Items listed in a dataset
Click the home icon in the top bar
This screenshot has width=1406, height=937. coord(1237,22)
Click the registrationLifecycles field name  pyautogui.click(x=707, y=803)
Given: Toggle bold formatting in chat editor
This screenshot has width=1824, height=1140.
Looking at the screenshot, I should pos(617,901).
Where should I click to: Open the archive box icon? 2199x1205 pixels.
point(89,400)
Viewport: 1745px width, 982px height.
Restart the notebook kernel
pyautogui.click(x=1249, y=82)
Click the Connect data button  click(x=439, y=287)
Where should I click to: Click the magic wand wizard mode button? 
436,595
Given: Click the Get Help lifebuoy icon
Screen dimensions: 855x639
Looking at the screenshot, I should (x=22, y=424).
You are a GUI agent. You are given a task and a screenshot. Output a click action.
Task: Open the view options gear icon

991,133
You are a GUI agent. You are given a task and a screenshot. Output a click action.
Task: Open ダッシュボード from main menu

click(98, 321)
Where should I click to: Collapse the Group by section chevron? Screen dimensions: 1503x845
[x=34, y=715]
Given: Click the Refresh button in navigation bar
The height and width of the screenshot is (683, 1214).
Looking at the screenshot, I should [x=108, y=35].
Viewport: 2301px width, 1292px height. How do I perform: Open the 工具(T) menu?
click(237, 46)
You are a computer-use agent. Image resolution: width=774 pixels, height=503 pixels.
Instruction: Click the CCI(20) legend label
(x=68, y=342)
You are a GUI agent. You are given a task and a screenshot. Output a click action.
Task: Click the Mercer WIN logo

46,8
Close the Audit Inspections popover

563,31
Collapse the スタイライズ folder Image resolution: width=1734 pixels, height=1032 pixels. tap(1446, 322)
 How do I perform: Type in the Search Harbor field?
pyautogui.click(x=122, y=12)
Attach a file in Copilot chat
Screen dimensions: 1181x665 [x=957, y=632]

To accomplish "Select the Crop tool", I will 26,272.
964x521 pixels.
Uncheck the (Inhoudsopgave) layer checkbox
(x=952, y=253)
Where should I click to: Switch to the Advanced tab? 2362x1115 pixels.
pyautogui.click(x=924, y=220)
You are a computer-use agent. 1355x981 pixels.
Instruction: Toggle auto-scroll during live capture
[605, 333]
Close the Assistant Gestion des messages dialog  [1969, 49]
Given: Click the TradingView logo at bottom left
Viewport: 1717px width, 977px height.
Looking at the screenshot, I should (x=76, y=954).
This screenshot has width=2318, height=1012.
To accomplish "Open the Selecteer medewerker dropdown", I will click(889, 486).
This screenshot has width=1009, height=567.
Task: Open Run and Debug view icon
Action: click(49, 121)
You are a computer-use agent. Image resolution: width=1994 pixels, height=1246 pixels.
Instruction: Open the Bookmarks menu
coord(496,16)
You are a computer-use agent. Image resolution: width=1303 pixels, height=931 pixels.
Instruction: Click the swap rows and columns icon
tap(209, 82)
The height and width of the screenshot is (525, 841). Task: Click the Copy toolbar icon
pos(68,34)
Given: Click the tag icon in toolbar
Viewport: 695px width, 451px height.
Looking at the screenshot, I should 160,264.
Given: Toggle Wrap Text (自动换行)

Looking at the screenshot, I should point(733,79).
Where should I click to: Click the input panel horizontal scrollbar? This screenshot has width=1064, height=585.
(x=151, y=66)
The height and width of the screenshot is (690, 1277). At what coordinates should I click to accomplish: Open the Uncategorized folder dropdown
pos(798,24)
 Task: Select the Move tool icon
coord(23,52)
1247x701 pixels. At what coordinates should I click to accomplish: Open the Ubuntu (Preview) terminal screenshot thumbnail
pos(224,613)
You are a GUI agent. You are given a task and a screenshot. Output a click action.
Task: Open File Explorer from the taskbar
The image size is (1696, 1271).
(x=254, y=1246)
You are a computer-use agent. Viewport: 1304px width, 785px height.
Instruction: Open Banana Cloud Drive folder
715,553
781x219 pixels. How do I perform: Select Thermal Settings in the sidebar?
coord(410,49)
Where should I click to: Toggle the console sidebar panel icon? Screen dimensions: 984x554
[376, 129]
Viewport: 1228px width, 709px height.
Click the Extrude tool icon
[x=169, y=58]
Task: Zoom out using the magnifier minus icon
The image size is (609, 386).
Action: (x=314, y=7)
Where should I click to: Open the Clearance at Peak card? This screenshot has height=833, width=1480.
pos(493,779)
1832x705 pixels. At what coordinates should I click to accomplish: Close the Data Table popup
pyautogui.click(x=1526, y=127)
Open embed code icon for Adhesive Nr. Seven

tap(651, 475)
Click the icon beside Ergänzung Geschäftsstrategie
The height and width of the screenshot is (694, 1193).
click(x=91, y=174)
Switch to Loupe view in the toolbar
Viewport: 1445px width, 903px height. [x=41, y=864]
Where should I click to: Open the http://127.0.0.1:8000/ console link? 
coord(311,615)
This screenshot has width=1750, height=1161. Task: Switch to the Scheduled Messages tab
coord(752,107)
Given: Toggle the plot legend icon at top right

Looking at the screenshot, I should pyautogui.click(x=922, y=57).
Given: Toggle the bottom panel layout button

- [About this task] Reproduce every record, matching each line exactly.

- [The answer]
Click the home icon in the top bar
This screenshot has width=1406, height=937. coord(1237,22)
Click the registrationLifecycles field name  pyautogui.click(x=707, y=803)
Given: Toggle bold formatting in chat editor
This screenshot has width=1824, height=1140.
Looking at the screenshot, I should pos(617,901).
Where should I click to: Open the archive box icon? 2199x1205 pixels.
point(89,400)
Viewport: 1745px width, 982px height.
Restart the notebook kernel
pyautogui.click(x=1249, y=82)
Click the Connect data button  click(x=439, y=287)
Where should I click to: Click the magic wand wizard mode button? 
436,595
Given: Click the Get Help lifebuoy icon
Screen dimensions: 855x639
Looking at the screenshot, I should (x=22, y=424).
You are a GUI agent. You are given a task and a screenshot. Output a click action.
Task: Open the view options gear icon

991,133
You are a GUI agent. You are given a task and a screenshot. Output a click action.
Task: Open ダッシュボード from main menu

click(98, 321)
Where should I click to: Collapse the Group by section chevron? Screen dimensions: 1503x845
[x=34, y=715]
Given: Click the Refresh button in navigation bar
The height and width of the screenshot is (683, 1214).
Looking at the screenshot, I should [x=108, y=35].
Viewport: 2301px width, 1292px height. How do I perform: Open the 工具(T) menu?
click(237, 46)
You are a computer-use agent. Image resolution: width=774 pixels, height=503 pixels.
Instruction: Click the CCI(20) legend label
(x=68, y=342)
You are a GUI agent. You are given a task and a screenshot. Output a click action.
Task: Click the Mercer WIN logo

46,8
Close the Audit Inspections popover

563,31
Collapse the スタイライズ folder Image resolution: width=1734 pixels, height=1032 pixels. tap(1446, 322)
 How do I perform: Type in the Search Harbor field?
pyautogui.click(x=122, y=12)
Attach a file in Copilot chat
Screen dimensions: 1181x665 [x=957, y=632]

To accomplish "Select the Crop tool", I will 26,272.
964x521 pixels.
Uncheck the (Inhoudsopgave) layer checkbox
(x=952, y=253)
Where should I click to: Switch to the Advanced tab? 2362x1115 pixels.
pyautogui.click(x=924, y=220)
You are a computer-use agent. 1355x981 pixels.
Instruction: Toggle auto-scroll during live capture
[605, 333]
Close the Assistant Gestion des messages dialog  [1969, 49]
Given: Click the TradingView logo at bottom left
Viewport: 1717px width, 977px height.
Looking at the screenshot, I should (x=76, y=954).
This screenshot has width=2318, height=1012.
To accomplish "Open the Selecteer medewerker dropdown", I will click(889, 486).
This screenshot has width=1009, height=567.
Task: Open Run and Debug view icon
Action: click(49, 121)
You are a computer-use agent. Image resolution: width=1994 pixels, height=1246 pixels.
Instruction: Open the Bookmarks menu
coord(496,16)
You are a computer-use agent. Image resolution: width=1303 pixels, height=931 pixels.
Instruction: Click the swap rows and columns icon
tap(209, 82)
The height and width of the screenshot is (525, 841). Task: Click the Copy toolbar icon
pos(68,34)
Given: Click the tag icon in toolbar
Viewport: 695px width, 451px height.
Looking at the screenshot, I should 160,264.
Given: Toggle Wrap Text (自动换行)

Looking at the screenshot, I should point(733,79).
Where should I click to: Click the input panel horizontal scrollbar? This screenshot has width=1064, height=585.
(x=151, y=66)
The height and width of the screenshot is (690, 1277). At what coordinates should I click to accomplish: Open the Uncategorized folder dropdown
pos(798,24)
 Task: Select the Move tool icon
coord(23,52)
1247x701 pixels. At what coordinates should I click to accomplish: Open the Ubuntu (Preview) terminal screenshot thumbnail
pos(224,613)
You are a GUI agent. You are given a task and a screenshot. Output a click action.
Task: Open File Explorer from the taskbar
The image size is (1696, 1271).
(x=254, y=1246)
You are a computer-use agent. Viewport: 1304px width, 785px height.
Instruction: Open Banana Cloud Drive folder
715,553
781x219 pixels. How do I perform: Select Thermal Settings in the sidebar?
coord(410,49)
Where should I click to: Toggle the console sidebar panel icon? Screen dimensions: 984x554
[376, 129]
Viewport: 1228px width, 709px height.
Click the Extrude tool icon
[x=169, y=58]
Task: Zoom out using the magnifier minus icon
The image size is (609, 386).
Action: (x=314, y=7)
Where should I click to: Open the Clearance at Peak card? This screenshot has height=833, width=1480.
pos(493,779)
1832x705 pixels. At what coordinates should I click to accomplish: Close the Data Table popup
pyautogui.click(x=1526, y=127)
Open embed code icon for Adhesive Nr. Seven

tap(651, 475)
Click the icon beside Ergänzung Geschäftsstrategie
The height and width of the screenshot is (694, 1193).
click(x=91, y=174)
Switch to Loupe view in the toolbar
Viewport: 1445px width, 903px height. [x=41, y=864]
Where should I click to: Open the http://127.0.0.1:8000/ console link? 
coord(311,615)
This screenshot has width=1750, height=1161. Task: Switch to the Scheduled Messages tab
coord(752,107)
Given: Toggle the plot legend icon at top right

Looking at the screenshot, I should pyautogui.click(x=922, y=57).
Given: Toggle the bottom panel layout button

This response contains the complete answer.